HardFault

Memory Partitioning for OTA in BLE Devices — Strategies from Real Products

In previous episodes, we learned why OTA (Over-The-Air) firmware updates are crucial and how they work in practice. Now let’s go even deeper — into memory partitioning, one of the most critical aspects of building a reliable OTA system.

Whether you’re building a BLE device with 256 KB flash or 4 MB, partitioning your memory the right way will determine:

• How safely updates can be written,
• Whether rollback is possible,
• How secure and resilient your boot process is.

Why Partitioning Matters in OTA

During an OTA update, firmware cannot overwrite itself — it would crash in the middle of flashing. So, we need spare memory where the new image is written first, then activated after reboot.

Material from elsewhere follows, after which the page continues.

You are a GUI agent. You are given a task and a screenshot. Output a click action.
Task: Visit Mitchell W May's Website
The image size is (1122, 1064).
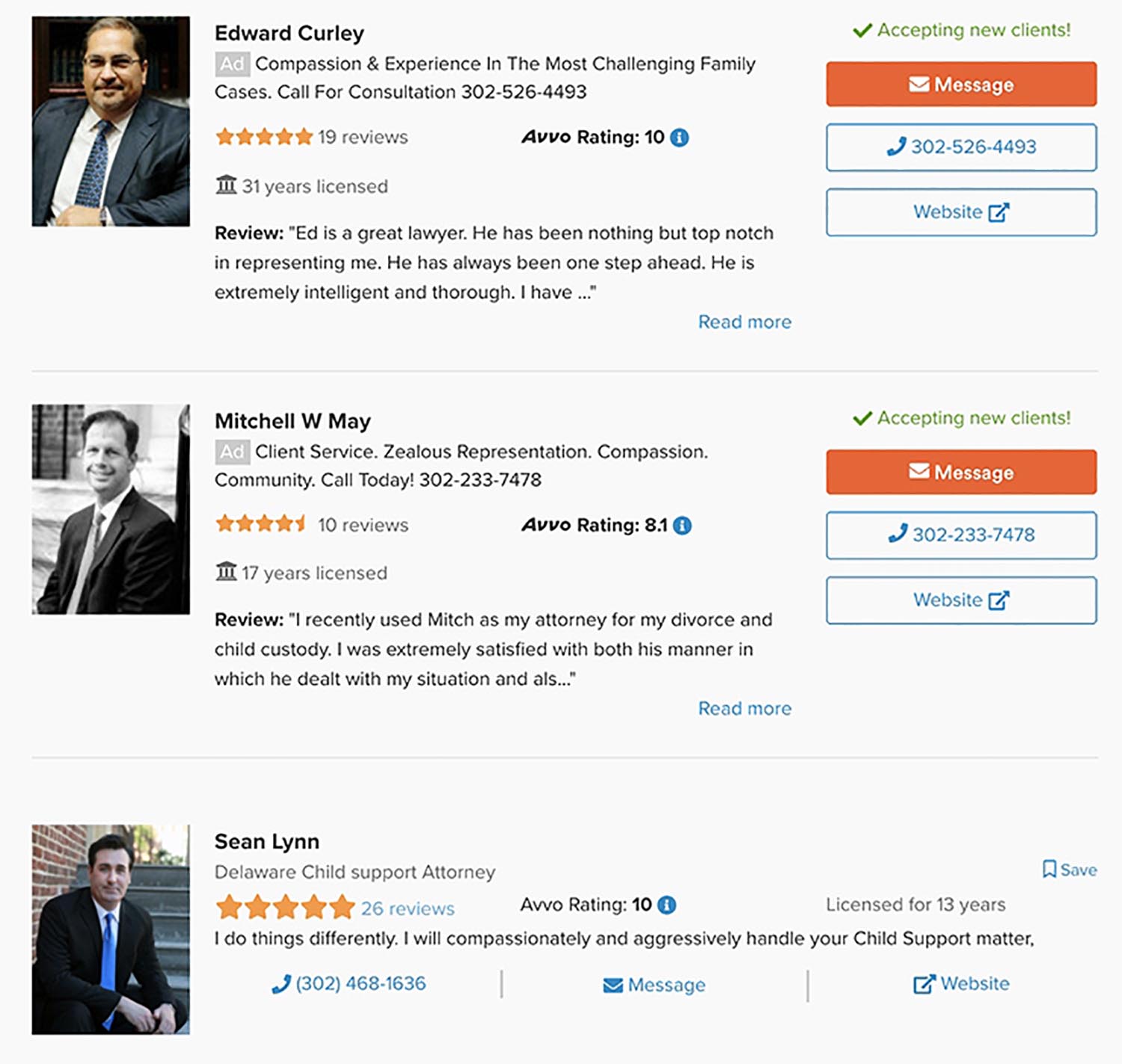961,600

This leads us to multiple partitioning schemes like:

• Dual-bank (A/B)
• Single-bank with swap
• External flash staging
• Compressed / delta-patch partitioning

Partition Types (with Flash Map Examples)

Let’s look at real-world strategies from consumer electronics and developer SoCs.

1. Dual-Bank Partitioning (A/B Scheme)

How It Works:

• Two firmware slots: App Slot A and App Slot B
• OTA writes to inactive slot
• On success, bootloader switches to the new one

Benefits:

• Safe rollback
• Simple upgrade logic
• Fast boot

Used In:

• Fitbit Charge 5
• STM32WB (custom OTA)
• Android A/B partitions (for bigger systems)

Flash Map Example:

[ 0x08000000 - 0x08003FFF ] Bootloader (16 KB)
[ 0x08004000 - 0x08023FFF ] App Slot A   (128 KB)
[ 0x08024000 - 0x08043FFF ] App Slot B   (128 KB)
[ 0x08044000 - 0x08044FFF ] Settings / Boot Flags (4 KB)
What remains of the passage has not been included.